Implantation of microvascular port.

The microvascular ports (Kent Scientific) are 9 × 9 × 3 mm polyurethane ports that were placed subcutaneously in the nape of the neck of a mouse and were connected via catheter to the right jugular vein. A skin incision was made over the area of the right jugular, a sterile trocar tunneled to the soft tissue between the scapula and an incision placed at the tip of the trocar. The vessel was dissected free from surrounding tissue. Proximal and distal ligatures were placed around the vessel. The distal ligature was closed, and a venotomy was performed and the catheter advanced into the jugular vein 5 mm. The proximal suture was placed around the catheter and secured. A subcutaneous pocket was be made between the scapulae, and the port was placed into the pocket. Both incisions were closed with suture. The catheter was flushed with 100 U/ml heparin in saline solution, approximately three times the dead space of catheter (30 μl). On the day of injection, mice were anesthetized with isoflurane, the catheter was cleared by inserting a 27 gauge needle through the skin into the port and injecting 30 μl of 100U/ml heparin in saline, followed by 100 μl of monocyte cell suspension, followed by another 30 μl of the heparin solution.

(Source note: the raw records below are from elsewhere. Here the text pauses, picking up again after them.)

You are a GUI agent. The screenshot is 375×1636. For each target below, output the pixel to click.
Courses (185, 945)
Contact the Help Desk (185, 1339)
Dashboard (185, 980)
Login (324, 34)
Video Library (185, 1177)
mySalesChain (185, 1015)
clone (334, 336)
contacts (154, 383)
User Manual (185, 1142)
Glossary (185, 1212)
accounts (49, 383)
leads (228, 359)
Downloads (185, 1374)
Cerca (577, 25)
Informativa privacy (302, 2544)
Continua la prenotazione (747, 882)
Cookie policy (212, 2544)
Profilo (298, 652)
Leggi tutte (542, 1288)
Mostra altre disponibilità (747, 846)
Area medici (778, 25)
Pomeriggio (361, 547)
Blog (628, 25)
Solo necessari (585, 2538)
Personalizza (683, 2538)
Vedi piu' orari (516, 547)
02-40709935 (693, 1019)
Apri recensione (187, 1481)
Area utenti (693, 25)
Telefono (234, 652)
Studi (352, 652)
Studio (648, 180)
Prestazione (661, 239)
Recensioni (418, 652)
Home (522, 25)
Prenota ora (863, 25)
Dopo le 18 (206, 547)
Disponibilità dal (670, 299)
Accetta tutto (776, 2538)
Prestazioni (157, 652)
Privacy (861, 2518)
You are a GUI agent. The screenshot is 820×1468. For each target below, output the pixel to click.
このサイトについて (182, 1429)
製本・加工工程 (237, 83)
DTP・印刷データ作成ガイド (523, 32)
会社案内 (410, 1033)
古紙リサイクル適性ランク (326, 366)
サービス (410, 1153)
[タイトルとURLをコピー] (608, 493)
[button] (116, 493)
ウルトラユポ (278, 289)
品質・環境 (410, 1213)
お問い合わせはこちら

Blood collection for time course measurements in circulation.

Mice were anesthetized with pentobarbital and 1 ml of blood was drawn from each mouse via cardiac puncture. Ten milliliters of RBC lysis buffer (eBioscience, catalog #4333) was immediately added to the blood and incubated for 5 min. Each mouse was used for a single determination (we did not serially bleed the same animal). To stop the lysis reaction, 30 ml of 1× PBS was added and the cells were centrifuged at 300 × g at 4°C for 10 min. Cells were resuspended in PBS and evaluated for GFP-labeled cells by flow cytometry analysis.

Tissue collection and histochemical procedures.

On the day the mice were killed, mice were overdosed with pentobarbital (100 mg/kg). The brain, spleen, liver, and lung were removed and bisected, the right half was collected for flow cytometry (see below), and the left half was immersed in freshly prepared 4% paraformaldehyde in 100 mm PO4 buffer, pH 7.4. The organs were postfixed in paraformaldehyde for 24 h. The brain, liver, and spleen tissue were cryoprotected in a series of sucrose solutions, frozen, sectioned in the horizontal plane at 25 μm using a sliding microtome, and stored at 4°C in Dulbecco's PBS for immunocytochemistry and histology. The lung tissue was paraffin embedded before being sectioned using a rotary microtome.

Immunohistochemistry was performed on free-floating sections as described in detail previously (Gordon et al., 1997). A series of eight sections spaced ∼600 μm apart were incubated with primary antibody overnight at 4°C, then incubated in the biotinylated secondary antibody (2 h) followed by streptavidin-peroxidase. Peroxidase reactions consist of 1.4 mm diaminobenzidine with 0.03% hydrogen peroxide in PBS for 5 min.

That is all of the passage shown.